#### [EXERCISE DESCRIPTION]
Starting at the line containing "Click the 'entry" and continuing to the end of the rows, format each line as an entry in a JSON list of strings, skipping blank lines. Leave the pictures out.

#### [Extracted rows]

-----

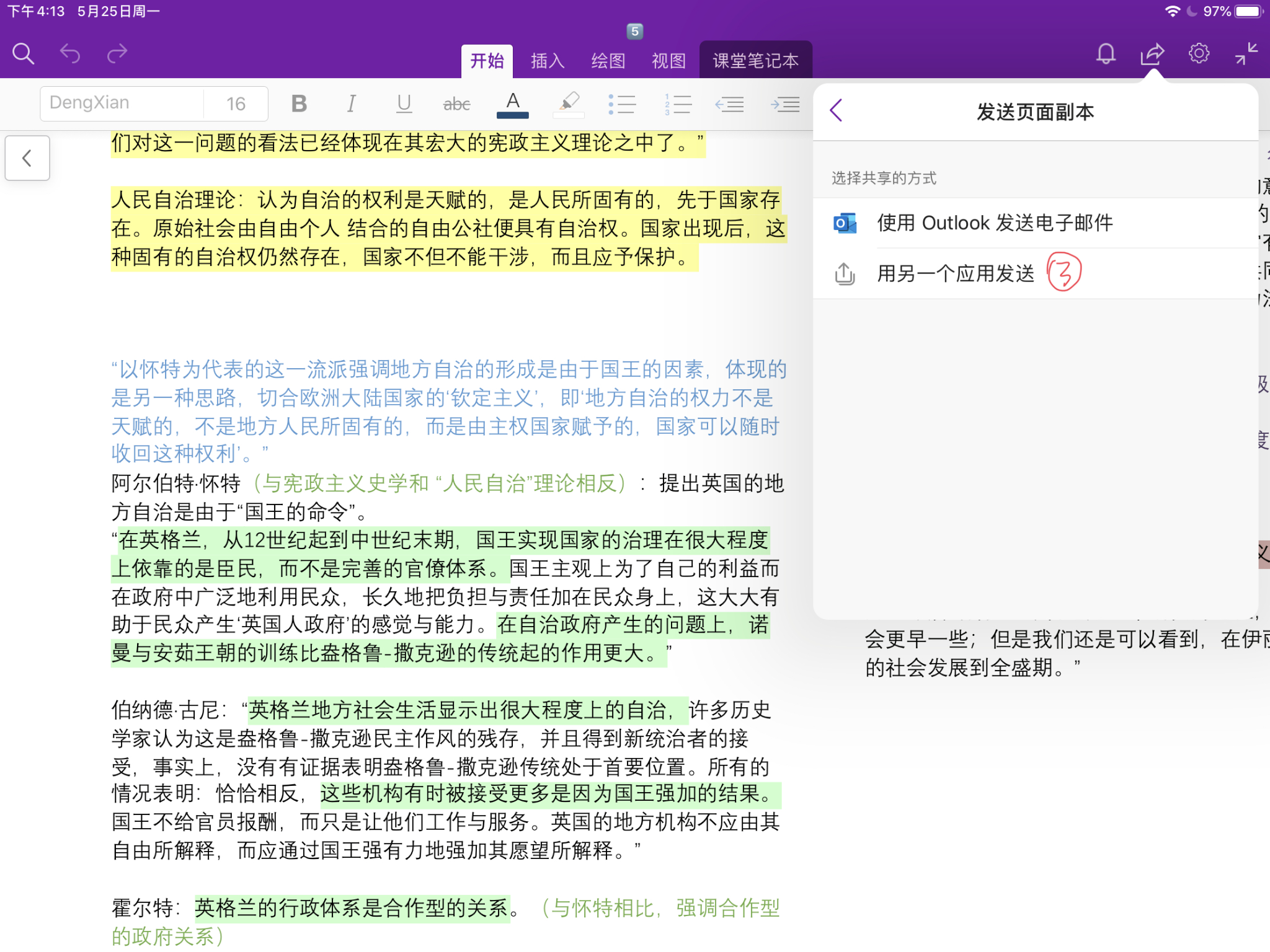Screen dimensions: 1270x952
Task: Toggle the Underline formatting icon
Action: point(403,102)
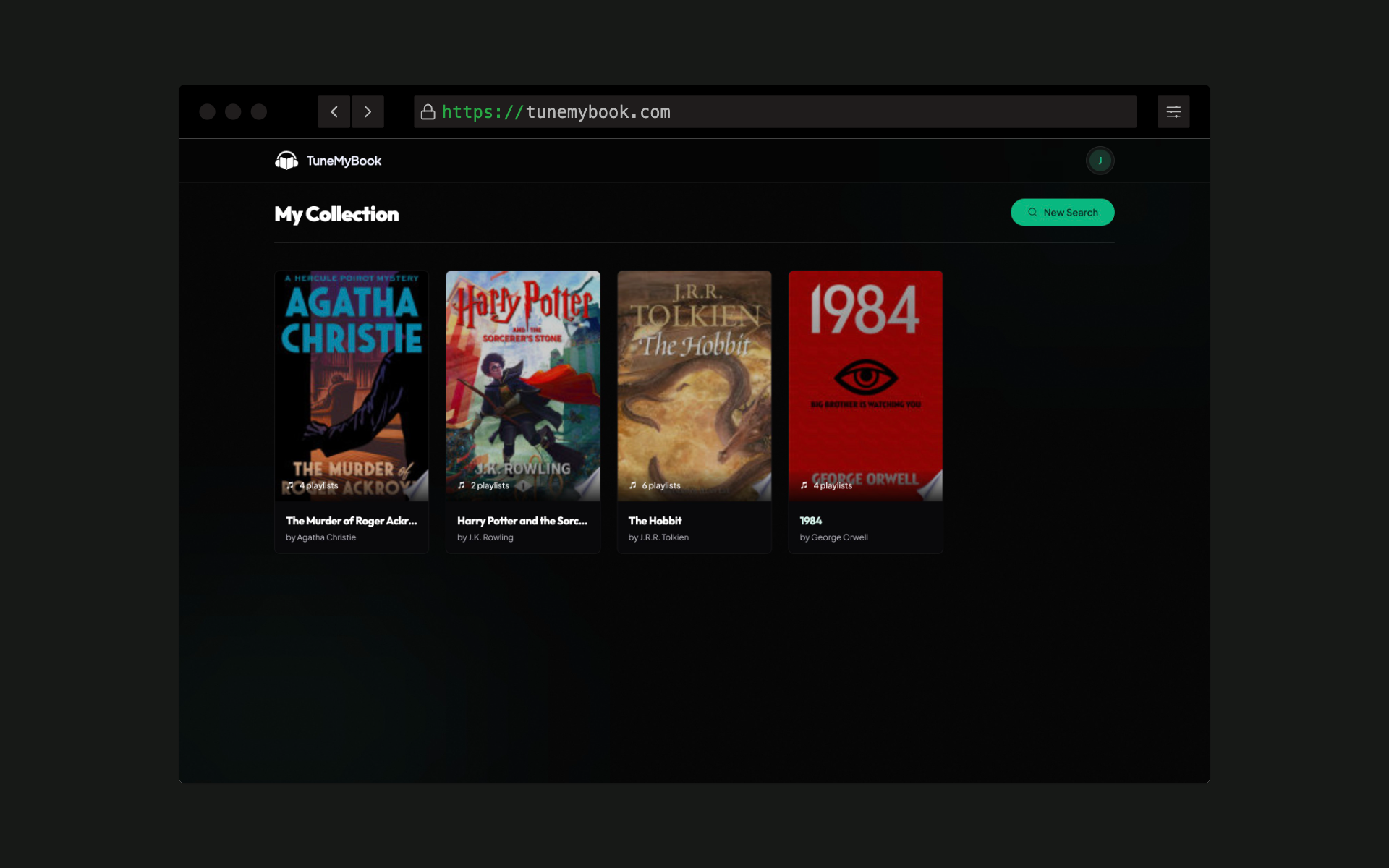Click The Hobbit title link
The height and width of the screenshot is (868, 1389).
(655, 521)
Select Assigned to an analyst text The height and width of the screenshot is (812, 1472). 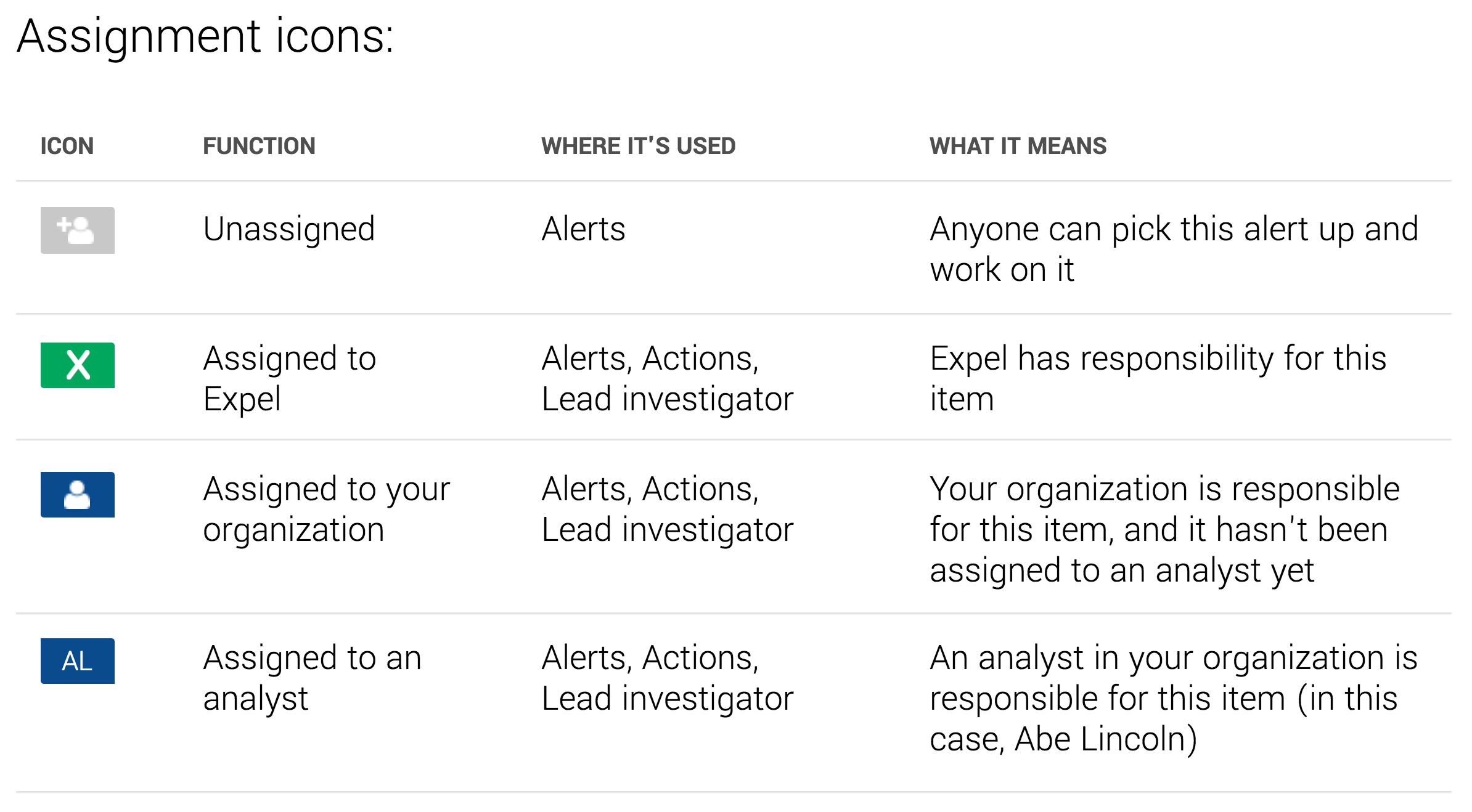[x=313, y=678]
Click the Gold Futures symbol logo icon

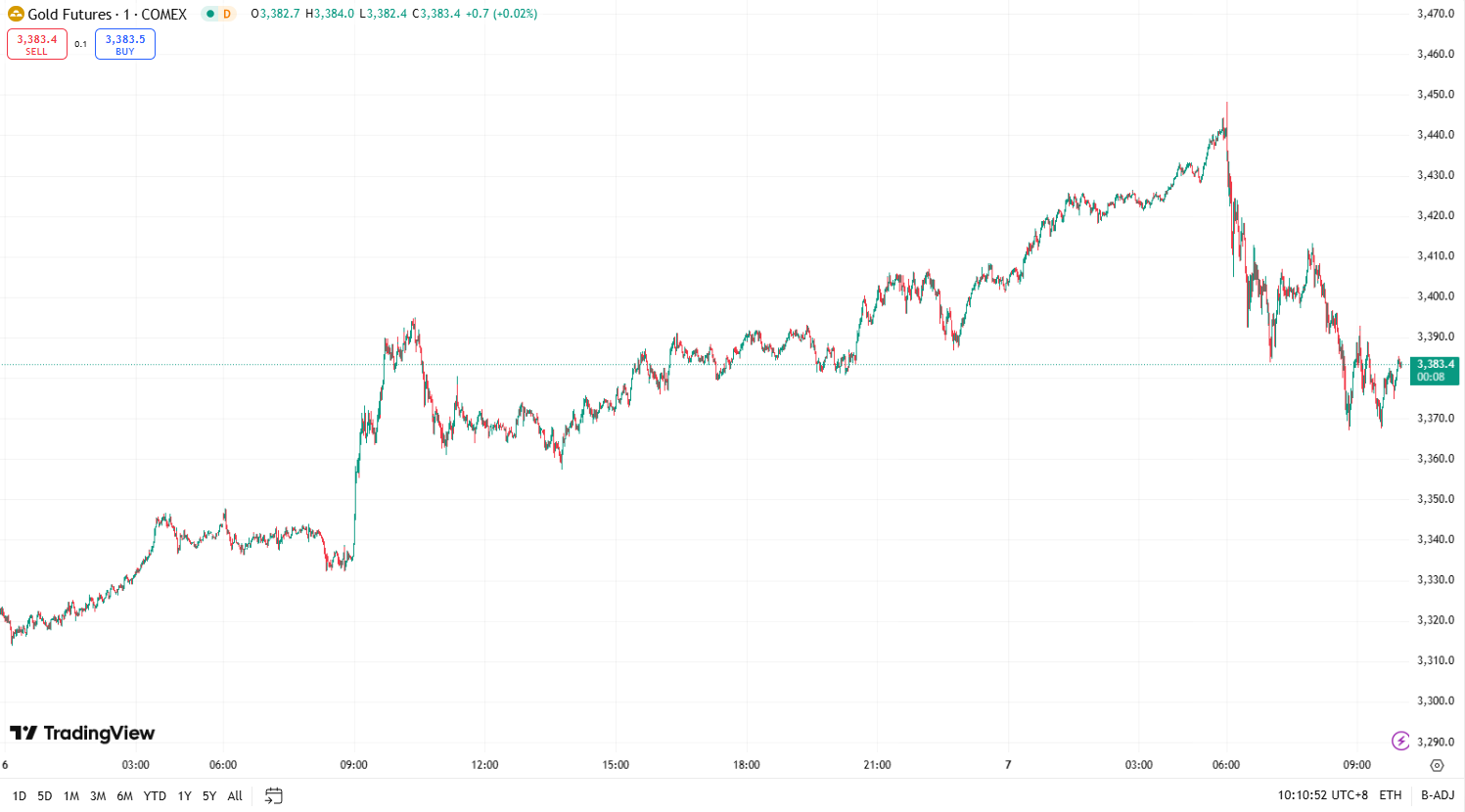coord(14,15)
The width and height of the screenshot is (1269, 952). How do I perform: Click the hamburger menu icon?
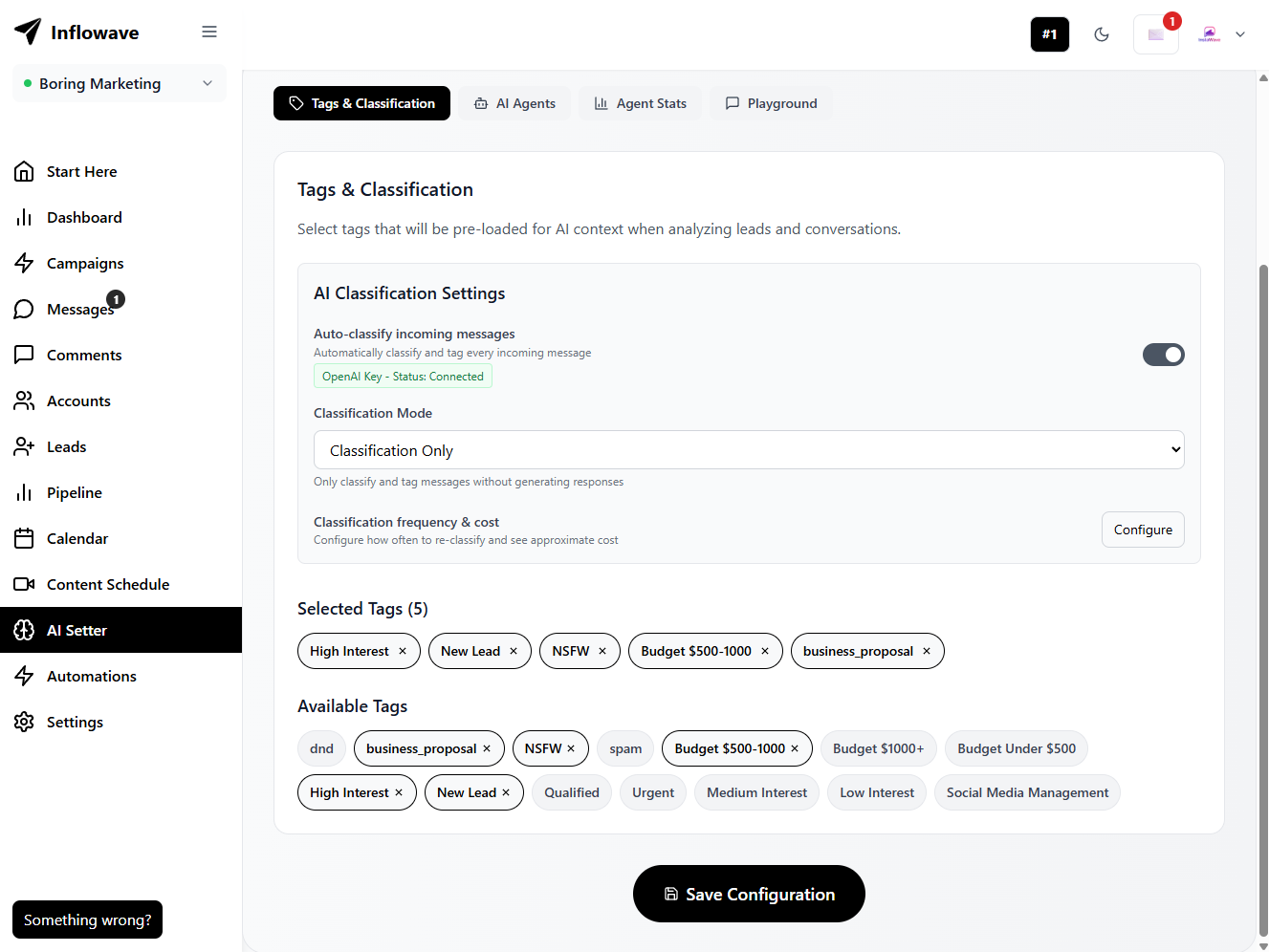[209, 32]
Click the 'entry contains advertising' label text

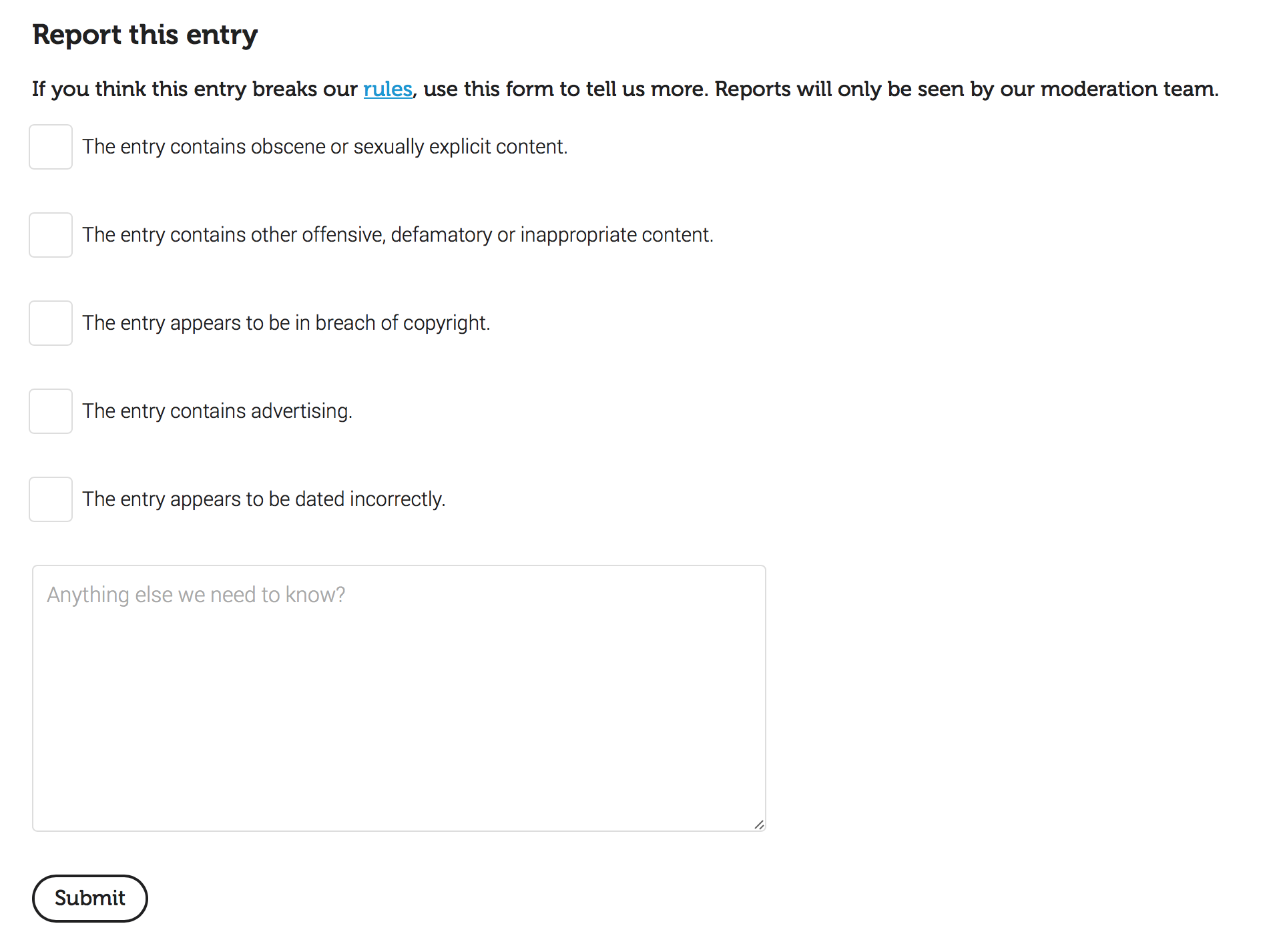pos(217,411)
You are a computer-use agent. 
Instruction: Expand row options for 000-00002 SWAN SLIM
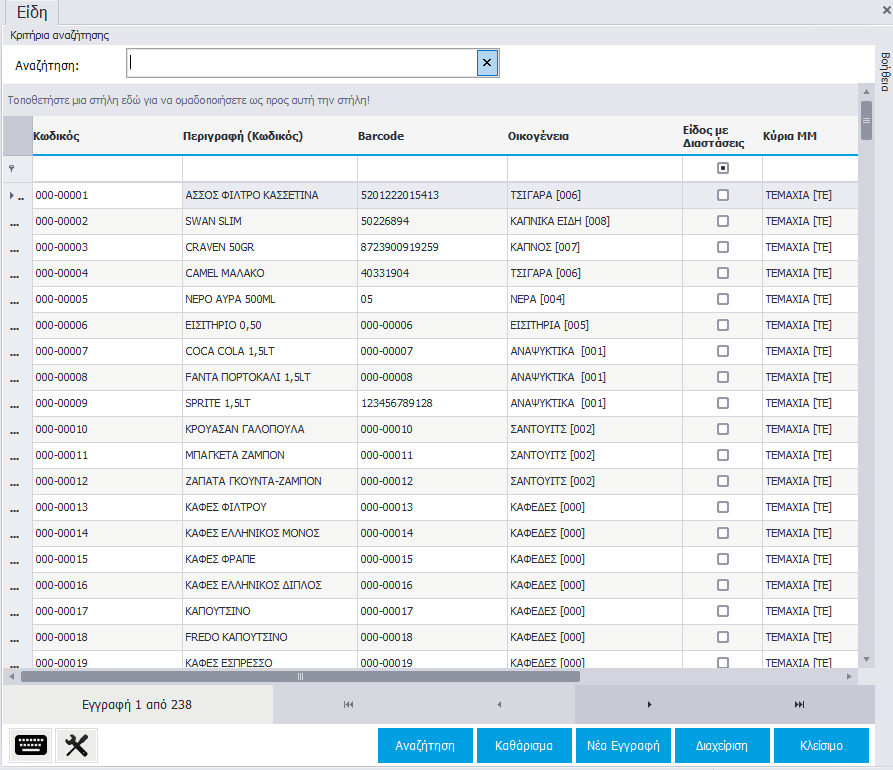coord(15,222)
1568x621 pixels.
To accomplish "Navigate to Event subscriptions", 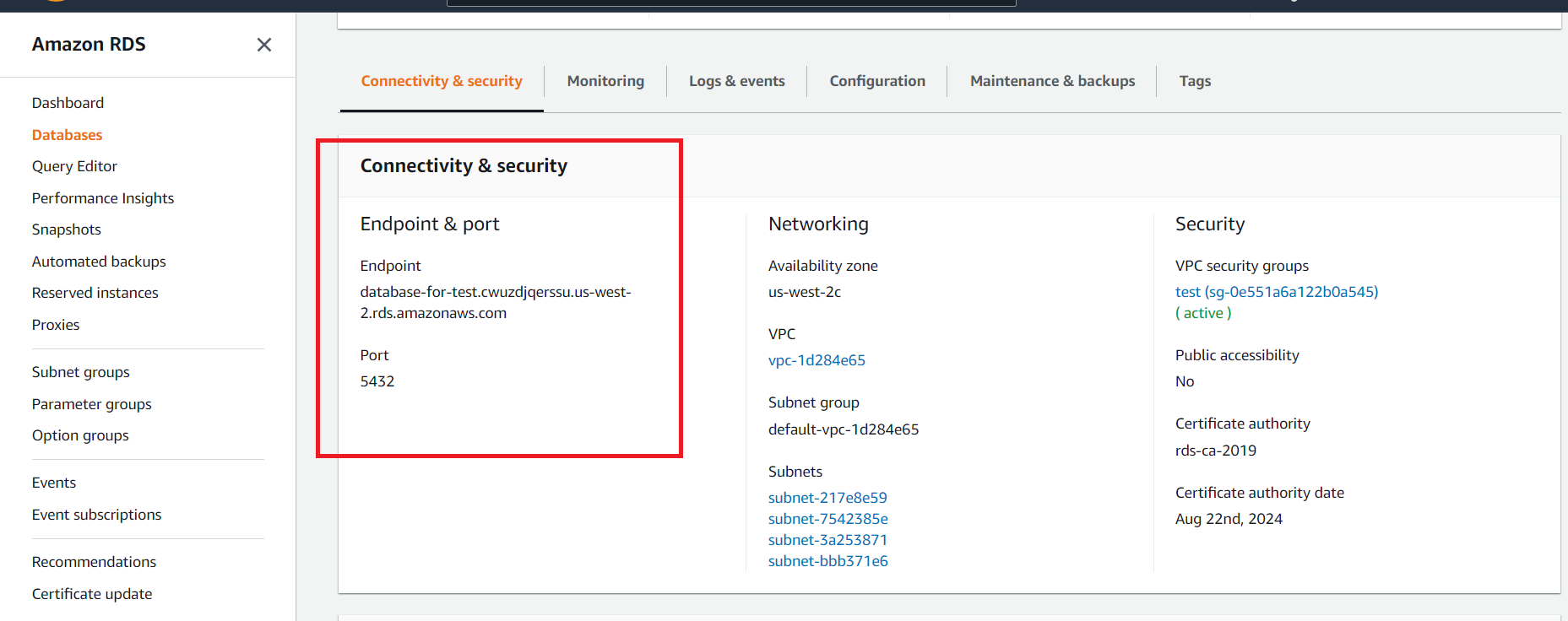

-----

#### [SOLUTION FOR THIS PROBLEM]
[
  "Click the 'entry contains advertising' label text",
  "pos(217,411)",
  "You are a computer-use agent. ",
  "Instruction: Expand row options for 000-00002 SWAN SLIM",
  "coord(15,222)",
  "1568x621 pixels.",
  "To accomplish \"Navigate to Event subscriptions\", "
]